Source records:
——

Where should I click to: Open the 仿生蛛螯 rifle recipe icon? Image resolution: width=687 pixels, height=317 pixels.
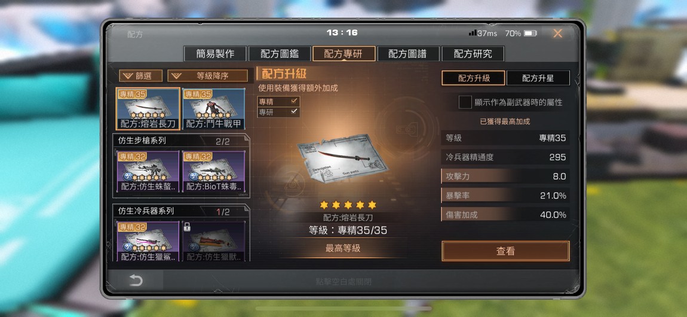tap(148, 172)
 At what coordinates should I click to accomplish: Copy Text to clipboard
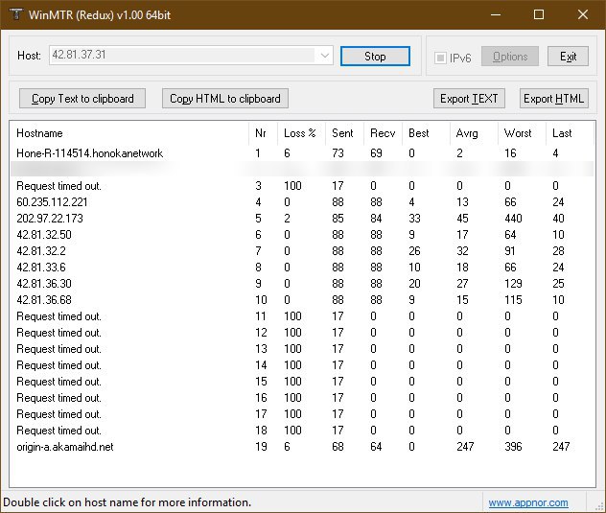(82, 99)
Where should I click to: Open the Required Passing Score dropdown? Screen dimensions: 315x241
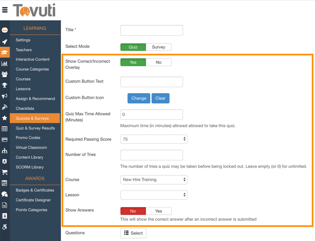154,139
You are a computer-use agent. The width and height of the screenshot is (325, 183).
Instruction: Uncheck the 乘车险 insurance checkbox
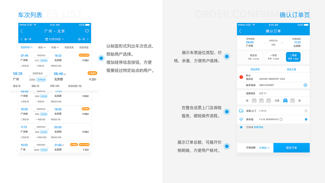[306, 119]
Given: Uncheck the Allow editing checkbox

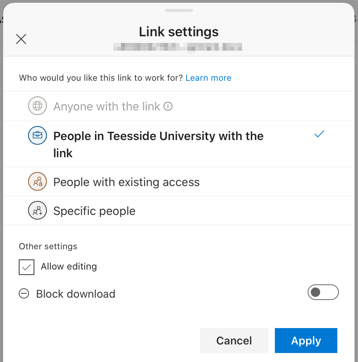Looking at the screenshot, I should pyautogui.click(x=27, y=267).
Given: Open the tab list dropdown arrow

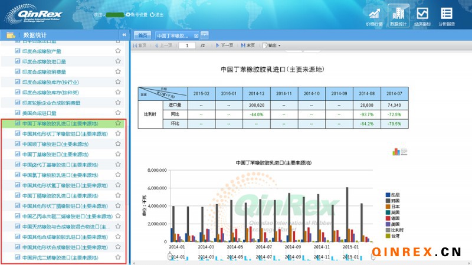Looking at the screenshot, I should (205, 35).
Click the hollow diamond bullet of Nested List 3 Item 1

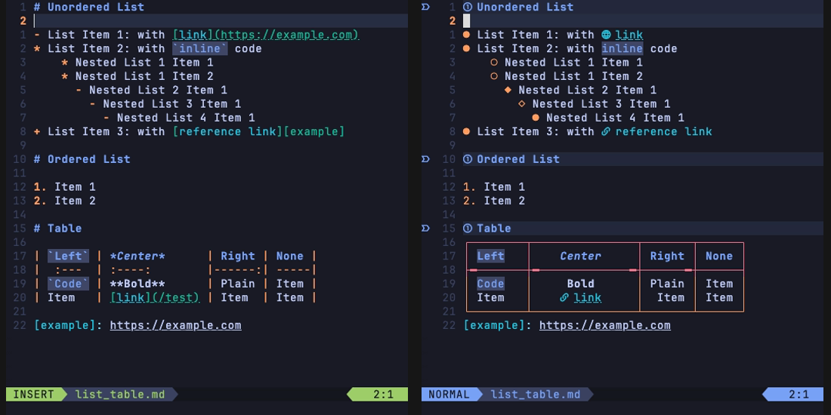pyautogui.click(x=522, y=104)
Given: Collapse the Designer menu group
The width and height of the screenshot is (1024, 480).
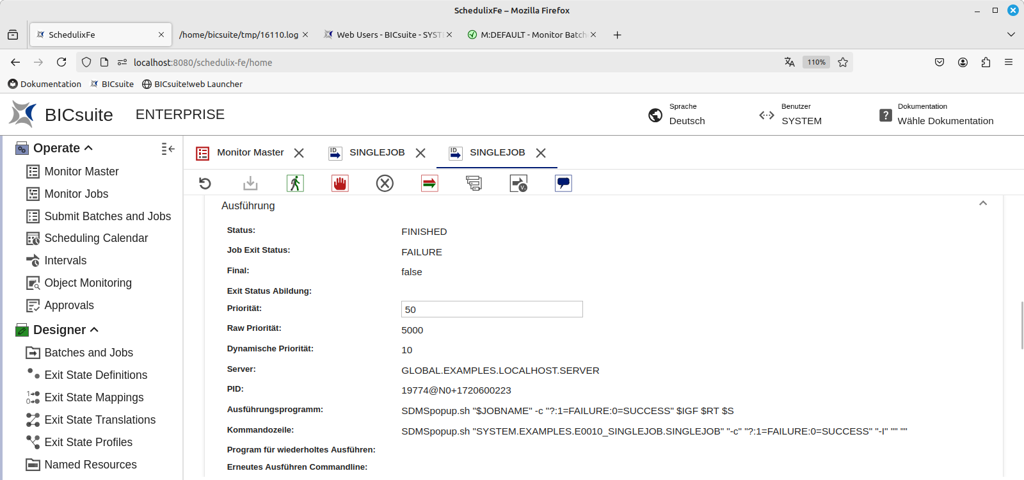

——

Brief ▸ No images belong in the copy. Transcribe every record exactly.

Task result ▸
Where should I click to: Open the 仿生蛛螯 rifle recipe icon? Image resolution: width=687 pixels, height=317 pixels.
tap(148, 172)
 At what coordinates should I click to accomplish: Copy Text to clipboard
(82, 99)
Where should I click to: Open the Required Passing Score dropdown? Screen dimensions: 315x241
154,139
You are a computer-use agent. The width and height of the screenshot is (325, 183).
Instruction: Uncheck the 乘车险 insurance checkbox
[306, 119]
Given: Uncheck the Allow editing checkbox

Looking at the screenshot, I should pyautogui.click(x=27, y=267).
Given: Open the tab list dropdown arrow

Looking at the screenshot, I should (205, 35).
Click the hollow diamond bullet of Nested List 3 Item 1

pyautogui.click(x=522, y=104)
Given: Collapse the Designer menu group
The width and height of the screenshot is (1024, 480).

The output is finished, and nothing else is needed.